Forward-looking information is based on the opinions and estimates of management at the date the statements are made, and are subject to a variety of risks and uncertainties and other factors that could cause actual events or results to differ materially from those anticipated in the forward-looking information. Some of the risks and other factors that could cause the results to differ materially from those expressed in the forward-looking information include, but are not limited to: general economic conditions in Canada, the United States and globally; industry conditions, including fluctuations in the prices of oil and natural gas; governmental regulation of the oil and gas industry, including environmental regulation; unanticipated operating events or performance which can reduce production or cause production to be shut in or delayed; failure to obtain industry partner and other third party consents and approvals, if and when required; competition for and/or inability to retain drilling rigs and other services; the availability of capital on acceptable terms; the need to obtain required approvals from regulatory authorities; stock market volatility; volatility in market prices for oil and natural gas; liabilities inherent in oil and natural gas operations; competition for, among other things, capital, acquisitions of reserves, undeveloped lands, skilled personnel and supplies; incorrect assessments of the value of acquisitions; geological, technical, drilling, processing and transportation problems; changes in tax laws and incentive programs relating to the oil and gas industry; failure to realize the anticipated benefits of acquisitions and dispositions; and the other factors. Readers are cautioned that this list of risk factors should not be construed as exhaustive. 

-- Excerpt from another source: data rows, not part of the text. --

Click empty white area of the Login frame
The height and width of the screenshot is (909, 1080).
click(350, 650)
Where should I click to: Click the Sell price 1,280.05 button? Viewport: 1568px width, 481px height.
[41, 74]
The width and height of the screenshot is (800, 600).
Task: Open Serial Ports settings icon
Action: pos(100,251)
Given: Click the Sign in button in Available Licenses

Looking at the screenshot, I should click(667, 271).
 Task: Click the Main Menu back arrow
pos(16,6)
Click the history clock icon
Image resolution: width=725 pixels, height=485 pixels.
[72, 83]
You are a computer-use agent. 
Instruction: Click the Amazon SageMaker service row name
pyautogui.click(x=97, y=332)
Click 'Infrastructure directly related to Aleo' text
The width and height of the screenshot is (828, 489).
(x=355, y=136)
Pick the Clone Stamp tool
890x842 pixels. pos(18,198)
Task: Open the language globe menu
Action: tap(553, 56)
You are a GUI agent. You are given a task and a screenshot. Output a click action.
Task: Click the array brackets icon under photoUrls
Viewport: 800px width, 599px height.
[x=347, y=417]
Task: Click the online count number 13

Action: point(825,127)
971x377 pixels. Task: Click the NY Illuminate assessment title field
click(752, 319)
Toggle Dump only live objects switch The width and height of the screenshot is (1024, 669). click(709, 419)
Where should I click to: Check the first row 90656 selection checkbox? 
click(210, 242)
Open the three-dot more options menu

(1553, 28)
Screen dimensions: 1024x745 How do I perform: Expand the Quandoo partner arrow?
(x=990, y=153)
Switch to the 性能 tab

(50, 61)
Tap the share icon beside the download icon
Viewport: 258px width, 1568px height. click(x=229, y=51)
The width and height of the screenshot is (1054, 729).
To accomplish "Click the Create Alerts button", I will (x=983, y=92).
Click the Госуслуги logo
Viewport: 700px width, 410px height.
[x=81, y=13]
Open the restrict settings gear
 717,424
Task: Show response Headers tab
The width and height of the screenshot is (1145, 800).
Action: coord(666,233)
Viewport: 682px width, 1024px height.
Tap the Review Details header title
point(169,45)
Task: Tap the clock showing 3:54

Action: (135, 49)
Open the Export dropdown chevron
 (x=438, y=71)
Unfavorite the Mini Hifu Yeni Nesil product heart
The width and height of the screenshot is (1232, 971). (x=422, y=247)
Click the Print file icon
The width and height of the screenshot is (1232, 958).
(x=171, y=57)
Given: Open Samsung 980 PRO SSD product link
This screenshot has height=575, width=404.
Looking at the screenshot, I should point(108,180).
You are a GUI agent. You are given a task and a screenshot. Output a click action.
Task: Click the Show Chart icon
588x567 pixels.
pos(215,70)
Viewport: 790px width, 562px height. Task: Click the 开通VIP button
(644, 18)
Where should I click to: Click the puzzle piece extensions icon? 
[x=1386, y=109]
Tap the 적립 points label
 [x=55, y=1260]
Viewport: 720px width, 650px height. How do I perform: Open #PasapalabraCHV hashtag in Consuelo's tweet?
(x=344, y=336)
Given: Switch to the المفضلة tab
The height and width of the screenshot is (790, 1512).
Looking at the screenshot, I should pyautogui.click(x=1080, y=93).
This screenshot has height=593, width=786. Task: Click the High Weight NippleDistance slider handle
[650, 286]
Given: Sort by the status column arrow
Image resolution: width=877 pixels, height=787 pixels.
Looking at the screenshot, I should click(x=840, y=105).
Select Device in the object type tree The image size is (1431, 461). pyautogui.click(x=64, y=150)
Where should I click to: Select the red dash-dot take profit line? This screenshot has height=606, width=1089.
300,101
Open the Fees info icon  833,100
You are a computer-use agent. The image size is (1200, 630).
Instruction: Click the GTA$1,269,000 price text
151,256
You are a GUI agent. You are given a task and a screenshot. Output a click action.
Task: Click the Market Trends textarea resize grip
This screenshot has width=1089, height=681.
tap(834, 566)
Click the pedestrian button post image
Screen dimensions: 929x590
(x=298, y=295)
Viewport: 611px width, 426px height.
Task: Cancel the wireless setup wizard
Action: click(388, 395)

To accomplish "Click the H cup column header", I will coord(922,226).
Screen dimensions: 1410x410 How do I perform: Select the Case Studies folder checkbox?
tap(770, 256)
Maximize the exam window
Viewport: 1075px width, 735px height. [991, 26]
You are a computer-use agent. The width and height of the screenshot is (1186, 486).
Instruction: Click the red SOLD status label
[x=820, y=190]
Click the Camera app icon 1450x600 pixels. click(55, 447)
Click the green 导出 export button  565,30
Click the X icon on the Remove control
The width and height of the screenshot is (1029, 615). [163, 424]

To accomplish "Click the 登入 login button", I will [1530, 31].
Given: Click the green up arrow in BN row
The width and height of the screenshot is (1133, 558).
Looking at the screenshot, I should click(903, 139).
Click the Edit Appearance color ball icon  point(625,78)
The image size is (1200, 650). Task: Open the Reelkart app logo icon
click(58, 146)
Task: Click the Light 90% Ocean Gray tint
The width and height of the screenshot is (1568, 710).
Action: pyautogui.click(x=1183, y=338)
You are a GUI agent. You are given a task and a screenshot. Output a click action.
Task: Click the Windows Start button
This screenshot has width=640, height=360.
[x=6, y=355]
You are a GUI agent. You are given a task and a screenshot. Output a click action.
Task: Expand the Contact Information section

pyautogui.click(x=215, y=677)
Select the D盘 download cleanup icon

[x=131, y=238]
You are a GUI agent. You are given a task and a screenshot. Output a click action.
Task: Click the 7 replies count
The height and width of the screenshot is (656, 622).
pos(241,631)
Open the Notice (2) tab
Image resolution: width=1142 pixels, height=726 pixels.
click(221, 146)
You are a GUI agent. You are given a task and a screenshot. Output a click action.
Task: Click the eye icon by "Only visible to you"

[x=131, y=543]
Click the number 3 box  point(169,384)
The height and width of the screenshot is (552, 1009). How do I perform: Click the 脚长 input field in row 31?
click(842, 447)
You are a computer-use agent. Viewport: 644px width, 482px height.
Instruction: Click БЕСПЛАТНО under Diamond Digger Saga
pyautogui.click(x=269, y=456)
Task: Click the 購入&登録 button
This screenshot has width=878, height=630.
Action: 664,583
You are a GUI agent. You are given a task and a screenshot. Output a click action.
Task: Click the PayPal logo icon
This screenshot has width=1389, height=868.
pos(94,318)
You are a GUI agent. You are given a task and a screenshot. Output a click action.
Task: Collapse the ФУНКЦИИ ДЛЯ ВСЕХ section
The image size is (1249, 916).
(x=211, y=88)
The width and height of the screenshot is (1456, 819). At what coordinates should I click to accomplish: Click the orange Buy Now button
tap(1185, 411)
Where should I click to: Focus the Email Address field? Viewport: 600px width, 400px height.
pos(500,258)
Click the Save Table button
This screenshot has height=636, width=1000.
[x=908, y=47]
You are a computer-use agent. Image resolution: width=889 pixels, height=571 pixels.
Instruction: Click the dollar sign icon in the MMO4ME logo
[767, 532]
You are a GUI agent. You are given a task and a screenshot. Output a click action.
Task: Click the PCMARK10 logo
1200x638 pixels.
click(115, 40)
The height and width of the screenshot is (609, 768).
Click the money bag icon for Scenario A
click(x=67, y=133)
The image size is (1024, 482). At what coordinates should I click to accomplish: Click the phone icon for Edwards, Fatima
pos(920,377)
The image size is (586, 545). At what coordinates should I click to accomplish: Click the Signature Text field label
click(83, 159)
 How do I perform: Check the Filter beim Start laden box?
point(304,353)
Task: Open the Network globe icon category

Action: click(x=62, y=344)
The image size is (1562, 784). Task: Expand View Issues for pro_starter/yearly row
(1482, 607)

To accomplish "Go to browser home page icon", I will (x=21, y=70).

The forward-looking information contained in this news release is expressly qualified by this cautionary statement. We undertake no duty to update any of the forward-looking information to conform such information to actual results or to changes in our expectations except as otherwise required by applicable securities legislation. Readers are cautioned not to place undue reliance on forward-looking information.

The TSX Venture Exchange has in no way passed upon the merits of the proposed Transaction and has neither approved nor disapproved the contents of this press release. Neither the TSX Venture Exchange nor its Regulation Services Provider (as that term is defined in the policies of the TSX Venture Exchange) accepts responsibility for the adequacy or accuracy of this release.